#### Task material

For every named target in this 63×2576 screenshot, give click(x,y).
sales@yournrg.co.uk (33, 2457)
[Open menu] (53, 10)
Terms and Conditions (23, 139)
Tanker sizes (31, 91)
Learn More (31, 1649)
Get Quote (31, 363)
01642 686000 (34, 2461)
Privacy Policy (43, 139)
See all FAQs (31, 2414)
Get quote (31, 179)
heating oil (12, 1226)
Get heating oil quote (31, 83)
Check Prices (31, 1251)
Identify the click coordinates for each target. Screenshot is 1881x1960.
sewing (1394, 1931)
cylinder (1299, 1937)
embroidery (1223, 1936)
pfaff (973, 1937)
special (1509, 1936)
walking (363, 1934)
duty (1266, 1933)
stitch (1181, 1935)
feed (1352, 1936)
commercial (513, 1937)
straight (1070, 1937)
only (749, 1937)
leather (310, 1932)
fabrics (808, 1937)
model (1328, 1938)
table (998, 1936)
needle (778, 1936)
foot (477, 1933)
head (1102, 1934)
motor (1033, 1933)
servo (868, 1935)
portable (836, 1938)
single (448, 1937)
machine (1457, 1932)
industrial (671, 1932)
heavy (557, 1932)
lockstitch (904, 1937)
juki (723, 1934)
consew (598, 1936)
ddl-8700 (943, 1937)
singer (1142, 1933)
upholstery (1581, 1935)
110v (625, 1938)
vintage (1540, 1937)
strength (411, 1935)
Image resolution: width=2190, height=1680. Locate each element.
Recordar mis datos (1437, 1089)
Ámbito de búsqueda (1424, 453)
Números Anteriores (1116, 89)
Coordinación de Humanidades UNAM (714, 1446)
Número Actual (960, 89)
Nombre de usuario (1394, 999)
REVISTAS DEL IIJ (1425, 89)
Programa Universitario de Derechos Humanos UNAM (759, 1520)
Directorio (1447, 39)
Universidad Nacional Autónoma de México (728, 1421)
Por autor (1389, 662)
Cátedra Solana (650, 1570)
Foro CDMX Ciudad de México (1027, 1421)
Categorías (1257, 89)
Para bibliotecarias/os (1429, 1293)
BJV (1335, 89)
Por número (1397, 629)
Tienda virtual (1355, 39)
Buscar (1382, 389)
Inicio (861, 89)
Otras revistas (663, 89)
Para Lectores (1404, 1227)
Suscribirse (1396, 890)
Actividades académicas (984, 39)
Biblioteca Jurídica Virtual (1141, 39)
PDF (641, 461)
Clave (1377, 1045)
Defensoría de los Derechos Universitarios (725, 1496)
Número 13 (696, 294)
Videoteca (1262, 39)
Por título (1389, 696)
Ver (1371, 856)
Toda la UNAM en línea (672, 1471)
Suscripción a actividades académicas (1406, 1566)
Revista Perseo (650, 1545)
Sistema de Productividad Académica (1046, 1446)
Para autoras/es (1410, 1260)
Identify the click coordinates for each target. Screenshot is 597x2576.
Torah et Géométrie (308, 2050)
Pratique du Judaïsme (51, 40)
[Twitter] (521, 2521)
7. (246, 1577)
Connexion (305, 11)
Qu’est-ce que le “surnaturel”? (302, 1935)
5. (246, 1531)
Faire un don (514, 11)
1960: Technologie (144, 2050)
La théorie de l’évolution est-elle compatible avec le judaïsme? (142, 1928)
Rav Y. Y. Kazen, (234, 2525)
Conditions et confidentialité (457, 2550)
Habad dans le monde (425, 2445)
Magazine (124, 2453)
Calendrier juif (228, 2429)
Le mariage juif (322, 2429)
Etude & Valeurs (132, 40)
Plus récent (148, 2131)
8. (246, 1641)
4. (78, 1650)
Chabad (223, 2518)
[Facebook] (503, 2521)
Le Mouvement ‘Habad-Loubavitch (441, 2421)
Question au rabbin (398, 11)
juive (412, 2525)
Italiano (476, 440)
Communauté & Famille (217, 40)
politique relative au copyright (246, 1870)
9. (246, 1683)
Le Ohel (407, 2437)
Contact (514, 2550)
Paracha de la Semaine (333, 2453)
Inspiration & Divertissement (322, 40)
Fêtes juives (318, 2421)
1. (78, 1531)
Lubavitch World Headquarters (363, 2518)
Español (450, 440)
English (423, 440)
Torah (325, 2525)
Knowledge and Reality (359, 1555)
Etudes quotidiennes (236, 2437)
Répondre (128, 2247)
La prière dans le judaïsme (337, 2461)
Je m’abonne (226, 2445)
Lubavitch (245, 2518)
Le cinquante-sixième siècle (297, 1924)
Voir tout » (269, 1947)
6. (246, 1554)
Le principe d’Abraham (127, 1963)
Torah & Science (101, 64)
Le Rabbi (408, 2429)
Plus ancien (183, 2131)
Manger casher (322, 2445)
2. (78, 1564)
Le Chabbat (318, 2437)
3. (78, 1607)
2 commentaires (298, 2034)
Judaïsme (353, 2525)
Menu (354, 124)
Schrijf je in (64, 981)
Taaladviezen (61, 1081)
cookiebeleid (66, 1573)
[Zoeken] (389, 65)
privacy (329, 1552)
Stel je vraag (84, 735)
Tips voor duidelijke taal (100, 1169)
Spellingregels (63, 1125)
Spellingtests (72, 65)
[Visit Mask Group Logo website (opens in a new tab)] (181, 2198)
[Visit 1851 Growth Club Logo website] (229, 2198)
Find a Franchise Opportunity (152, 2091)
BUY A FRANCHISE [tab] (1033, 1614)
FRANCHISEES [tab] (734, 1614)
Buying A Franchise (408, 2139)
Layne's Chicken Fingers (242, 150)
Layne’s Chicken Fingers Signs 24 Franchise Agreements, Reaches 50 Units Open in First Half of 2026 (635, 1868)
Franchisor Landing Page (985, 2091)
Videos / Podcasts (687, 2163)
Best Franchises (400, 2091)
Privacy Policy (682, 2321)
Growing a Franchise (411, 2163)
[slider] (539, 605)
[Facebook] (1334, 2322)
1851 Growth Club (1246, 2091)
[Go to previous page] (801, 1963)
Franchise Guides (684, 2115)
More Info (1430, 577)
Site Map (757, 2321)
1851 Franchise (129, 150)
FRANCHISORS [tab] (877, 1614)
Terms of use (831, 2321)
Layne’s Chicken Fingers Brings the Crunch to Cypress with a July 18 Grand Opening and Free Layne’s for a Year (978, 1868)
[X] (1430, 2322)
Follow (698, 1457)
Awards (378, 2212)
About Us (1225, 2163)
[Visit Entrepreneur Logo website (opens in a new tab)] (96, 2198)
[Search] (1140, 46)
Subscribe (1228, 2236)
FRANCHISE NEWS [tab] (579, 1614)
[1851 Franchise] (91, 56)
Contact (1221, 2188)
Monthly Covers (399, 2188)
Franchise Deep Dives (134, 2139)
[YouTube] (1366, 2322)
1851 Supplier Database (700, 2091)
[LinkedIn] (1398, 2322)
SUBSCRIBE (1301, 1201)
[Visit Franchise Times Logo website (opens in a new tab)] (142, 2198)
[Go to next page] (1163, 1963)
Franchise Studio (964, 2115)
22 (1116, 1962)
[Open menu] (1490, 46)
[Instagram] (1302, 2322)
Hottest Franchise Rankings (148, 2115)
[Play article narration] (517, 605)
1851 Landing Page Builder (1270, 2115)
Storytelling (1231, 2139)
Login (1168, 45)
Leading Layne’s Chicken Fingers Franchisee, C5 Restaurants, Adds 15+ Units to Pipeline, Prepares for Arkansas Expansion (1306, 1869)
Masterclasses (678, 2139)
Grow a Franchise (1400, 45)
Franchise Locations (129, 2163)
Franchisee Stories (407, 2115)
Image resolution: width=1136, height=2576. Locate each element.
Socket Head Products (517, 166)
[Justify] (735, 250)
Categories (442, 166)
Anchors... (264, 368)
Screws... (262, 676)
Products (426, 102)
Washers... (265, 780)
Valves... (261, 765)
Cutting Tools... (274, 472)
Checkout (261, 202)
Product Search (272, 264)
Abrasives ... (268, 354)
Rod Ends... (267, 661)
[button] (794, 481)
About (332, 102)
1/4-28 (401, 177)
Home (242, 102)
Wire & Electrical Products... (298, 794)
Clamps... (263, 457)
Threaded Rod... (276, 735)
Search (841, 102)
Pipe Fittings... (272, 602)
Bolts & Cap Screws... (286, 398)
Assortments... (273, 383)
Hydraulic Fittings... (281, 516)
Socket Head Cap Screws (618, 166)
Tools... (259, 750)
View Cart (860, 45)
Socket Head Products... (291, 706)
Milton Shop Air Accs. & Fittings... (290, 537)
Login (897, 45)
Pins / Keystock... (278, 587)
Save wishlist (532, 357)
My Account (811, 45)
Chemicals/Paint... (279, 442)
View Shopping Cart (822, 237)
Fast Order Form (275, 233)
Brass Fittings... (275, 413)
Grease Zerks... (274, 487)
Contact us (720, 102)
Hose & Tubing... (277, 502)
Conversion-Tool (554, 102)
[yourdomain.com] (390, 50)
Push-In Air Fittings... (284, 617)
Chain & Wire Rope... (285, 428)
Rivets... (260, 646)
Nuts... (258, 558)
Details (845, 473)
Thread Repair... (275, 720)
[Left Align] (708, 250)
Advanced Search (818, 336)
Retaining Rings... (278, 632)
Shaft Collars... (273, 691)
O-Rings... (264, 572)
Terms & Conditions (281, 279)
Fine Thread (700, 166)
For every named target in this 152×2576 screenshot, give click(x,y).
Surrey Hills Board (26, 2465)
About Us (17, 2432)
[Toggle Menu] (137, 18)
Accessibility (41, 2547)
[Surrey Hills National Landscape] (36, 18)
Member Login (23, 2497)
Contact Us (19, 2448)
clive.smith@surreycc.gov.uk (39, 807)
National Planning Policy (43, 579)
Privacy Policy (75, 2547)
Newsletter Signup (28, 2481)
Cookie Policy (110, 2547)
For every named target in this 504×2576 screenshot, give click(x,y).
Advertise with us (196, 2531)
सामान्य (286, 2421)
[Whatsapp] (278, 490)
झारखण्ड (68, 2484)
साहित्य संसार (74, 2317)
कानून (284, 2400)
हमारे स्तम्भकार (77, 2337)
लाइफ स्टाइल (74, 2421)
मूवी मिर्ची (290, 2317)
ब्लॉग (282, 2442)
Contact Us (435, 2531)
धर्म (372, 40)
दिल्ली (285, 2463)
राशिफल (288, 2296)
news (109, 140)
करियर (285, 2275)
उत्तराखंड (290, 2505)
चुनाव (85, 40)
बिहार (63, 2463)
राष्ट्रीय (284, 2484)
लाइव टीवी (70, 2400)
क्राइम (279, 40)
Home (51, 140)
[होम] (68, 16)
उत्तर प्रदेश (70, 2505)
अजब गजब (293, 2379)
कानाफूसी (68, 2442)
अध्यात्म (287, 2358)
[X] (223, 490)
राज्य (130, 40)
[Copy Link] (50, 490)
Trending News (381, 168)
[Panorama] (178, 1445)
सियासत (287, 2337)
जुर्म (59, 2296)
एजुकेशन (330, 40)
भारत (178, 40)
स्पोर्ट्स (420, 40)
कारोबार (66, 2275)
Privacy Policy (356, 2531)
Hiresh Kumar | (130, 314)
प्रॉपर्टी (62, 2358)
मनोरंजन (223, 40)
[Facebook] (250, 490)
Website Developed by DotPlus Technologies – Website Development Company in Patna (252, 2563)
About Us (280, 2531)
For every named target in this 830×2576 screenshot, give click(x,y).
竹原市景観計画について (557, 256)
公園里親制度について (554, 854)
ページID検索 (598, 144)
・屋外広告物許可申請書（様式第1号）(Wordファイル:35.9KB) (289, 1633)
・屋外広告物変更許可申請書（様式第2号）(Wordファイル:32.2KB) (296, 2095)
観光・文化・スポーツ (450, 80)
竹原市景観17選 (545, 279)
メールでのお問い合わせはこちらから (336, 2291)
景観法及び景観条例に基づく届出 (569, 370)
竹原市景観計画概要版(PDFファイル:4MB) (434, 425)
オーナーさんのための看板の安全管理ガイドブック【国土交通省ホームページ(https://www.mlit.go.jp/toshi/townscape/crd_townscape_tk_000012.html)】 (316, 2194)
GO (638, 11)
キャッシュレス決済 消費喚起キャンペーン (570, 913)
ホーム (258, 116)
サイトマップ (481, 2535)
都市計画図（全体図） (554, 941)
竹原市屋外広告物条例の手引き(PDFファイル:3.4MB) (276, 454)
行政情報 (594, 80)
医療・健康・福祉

#### Action item
Take exactly the lines from the one containing "news (109, 140)" through the one containing "竹原市屋外広告物条例の手引き(PDFファイル:3.4MB) (276, 454)" in the data above, and output them with nothing added.

#### Answer space
news (109, 140)
करियर (285, 2275)
उत्तराखंड (290, 2505)
चुनाव (85, 40)
बिहार (63, 2463)
राष्ट्रीय (284, 2484)
लाइव टीवी (70, 2400)
क्राइम (279, 40)
Home (51, 140)
[होम] (68, 16)
उत्तर प्रदेश (70, 2505)
अजब गजब (293, 2379)
कानाफूसी (68, 2442)
अध्यात्म (287, 2358)
[X] (223, 490)
राज्य (130, 40)
[Copy Link] (50, 490)
Trending News (381, 168)
[Panorama] (178, 1445)
सियासत (287, 2337)
जुर्म (59, 2296)
एजुकेशन (330, 40)
भारत (178, 40)
स्पोर्ट्स (420, 40)
कारोबार (66, 2275)
Privacy Policy (356, 2531)
Hiresh Kumar | (130, 314)
प्रॉपर्टी (62, 2358)
मनोरंजन (223, 40)
[Facebook] (250, 490)
Website Developed by DotPlus Technologies – Website Development Company in Patna (252, 2563)
About Us (280, 2531)
For every named target in this 830×2576 screenshot, give click(x,y).
竹原市景観計画について (557, 256)
公園里親制度について (554, 854)
ページID検索 (598, 144)
・屋外広告物許可申請書（様式第1号）(Wordファイル:35.9KB) (289, 1633)
・屋外広告物変更許可申請書（様式第2号）(Wordファイル:32.2KB) (296, 2095)
観光・文化・スポーツ (450, 80)
竹原市景観17選 (545, 279)
メールでのお問い合わせはこちらから (336, 2291)
景観法及び景観条例に基づく届出 (569, 370)
竹原市景観計画概要版(PDFファイル:4MB) (434, 425)
オーナーさんのための看板の安全管理ガイドブック【国土交通省ホームページ(https://www.mlit.go.jp/toshi/townscape/crd_townscape_tk_000012.html)】 (316, 2194)
GO (638, 11)
キャッシュレス決済 消費喚起キャンペーン (570, 913)
ホーム (258, 116)
サイトマップ (481, 2535)
都市計画図（全体図） (554, 941)
竹原市屋外広告物条例の手引き(PDFファイル:3.4MB) (276, 454)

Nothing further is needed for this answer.